A buddy and his wife wanted to learn something different and worked in a processing plant one summer during college - all they did all day, every week for those three months is bone meat with a 6” Forschner knife and white ceramic steel. Entire meat plants function solely on white ceramic steels.

Some summer jobs have sections of boredom and some of us whittled on wood, some played air guitar to 80’s rock, some talked non stop about stupid stuff, and I enjoyed sharpening pocket knives, everyone’s knives, with a round diamond pocket hone. I didn’t know it at the time, but consistency makes all the difference when using a round ceramic or diamond steel - consistent angles speed up the process 10x and make or break the user.
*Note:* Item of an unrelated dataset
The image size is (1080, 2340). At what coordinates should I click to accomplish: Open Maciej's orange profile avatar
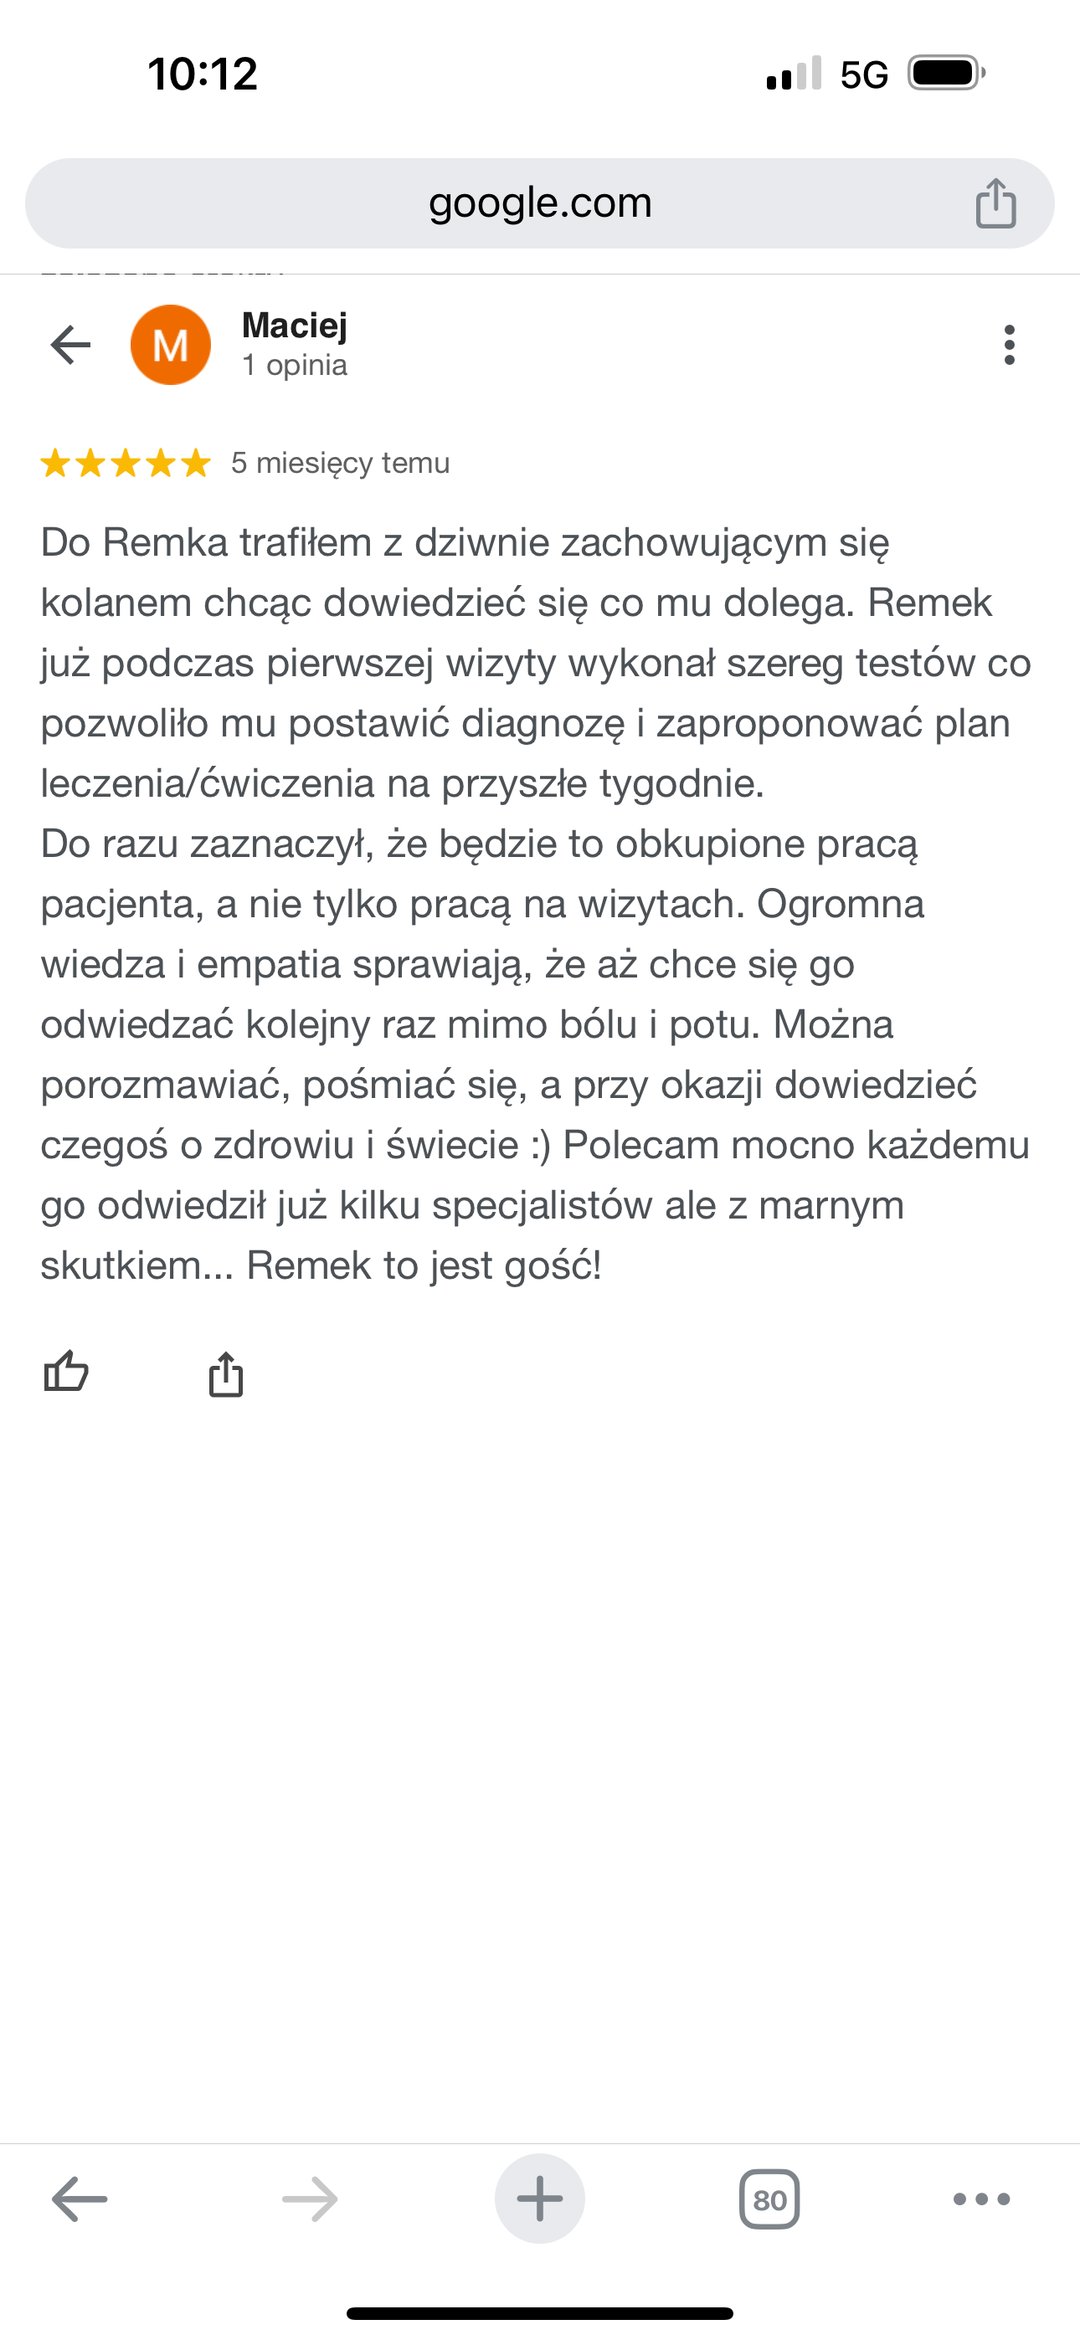(171, 345)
Fast forward a couple years and my friends who worked at the meat plant were now cutting wild game professionally and I was hired to skin animals coming in. At first they poo pooed my diamond pocket hone, but once they saw I could keep a shaving sharp edge with a few light strokes between each animal, they saw no advantage to me using one of their ceramic sticks.

That was three decades ago and to this day I still use a full length diamond “steel” in the kitchen. Heavy pressure and it cuts more, lighter pressure and it just keeps the edge straight. I even upgraded to a professional quality model from a knife supplier. Simple. I’ve come to appreciate a ceramic is just a less aggressive abrasive than a diamond, so if diamond hones were never invented I’d use a ceramic and be just as happy.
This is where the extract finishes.